# [Text block]
****

Year Of The Dog – Grant Gordy and Ross Martin

Year Of The Dog - Grant Gordy and Ross MartinFans of flatpicking guitar are as inclined to find the two guitar duo as the ideal place to practice their art as they are the fuller sound of a full bluegrass band. The lead lines don’t have to fight against a full rhythm section to be heard, and the soloist and accompanist roles can easily swap between them, utilizing different registers of the instrument.

This has long been true among guitar slingers whose passion is complicated fiddle tunes, and remains so as the flatpicking world expands to accept jazz and new acoustic sounds within the repertoire expected for steel string acoustic guitar.

You can barely ask for a better example than in Year Of The Dog from two of the brightest lights in the acoustic world, Grant Gordy and Ross Martin. Both have plied their trade as itinerant flatpickers for hire around the country, with Grant working with Darol Anger in Mr. Sun and Ross in The Matt Flinner Trio, as well as with their respective solo projects.

After opening with a lovely piece of Martin’s called Beacon, with something of a Norman Blake feel, the pair launch into some chamber bop with Bud Powell’s Celia from 1956 – which suits this two guitar setting beautifully. The transition seems perfectly sensible in the hands of these two master pickers, as stylistically odd it may read in print.

****

[Stored data]
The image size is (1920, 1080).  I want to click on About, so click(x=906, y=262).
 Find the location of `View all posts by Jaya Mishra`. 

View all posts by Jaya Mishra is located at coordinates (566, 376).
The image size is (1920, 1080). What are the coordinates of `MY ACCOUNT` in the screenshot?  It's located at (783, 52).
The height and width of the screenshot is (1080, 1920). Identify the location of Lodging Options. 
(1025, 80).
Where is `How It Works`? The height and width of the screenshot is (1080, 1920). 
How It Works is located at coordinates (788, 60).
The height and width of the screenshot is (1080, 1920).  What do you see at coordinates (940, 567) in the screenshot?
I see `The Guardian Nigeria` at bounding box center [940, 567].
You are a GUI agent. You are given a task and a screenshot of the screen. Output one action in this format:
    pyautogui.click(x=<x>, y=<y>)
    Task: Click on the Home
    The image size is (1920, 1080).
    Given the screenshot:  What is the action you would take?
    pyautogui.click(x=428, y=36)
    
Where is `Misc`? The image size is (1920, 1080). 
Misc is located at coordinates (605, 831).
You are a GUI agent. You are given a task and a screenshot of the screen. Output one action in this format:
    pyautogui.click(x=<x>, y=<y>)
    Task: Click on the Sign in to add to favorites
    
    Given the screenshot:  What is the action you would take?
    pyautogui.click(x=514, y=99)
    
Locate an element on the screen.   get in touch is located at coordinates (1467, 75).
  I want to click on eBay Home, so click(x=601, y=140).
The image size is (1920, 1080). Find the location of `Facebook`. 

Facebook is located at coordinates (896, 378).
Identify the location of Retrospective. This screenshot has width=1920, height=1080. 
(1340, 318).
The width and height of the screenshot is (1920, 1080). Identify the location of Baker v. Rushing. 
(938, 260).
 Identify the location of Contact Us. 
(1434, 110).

****

# [Your objective]
Rewrite the part of the album review that opens with the words "Year Of The Dog –" and closes with "of the instrument.", putting "melody lines" in place of "lead lines". Rely only on the album review for what comes next.

# [Correct answer]
Year Of The Dog – Grant Gordy and Ross Martin

Year Of The Dog - Grant Gordy and Ross MartinFans of flatpicking guitar are as inclined to find the two guitar duo as the ideal place to practice their art as they are the fuller sound of a full bluegrass band. The melody lines don’t have to fight against a full rhythm section to be heard, and the soloist and accompanist roles can easily swap between them, utilizing different registers of the instrument.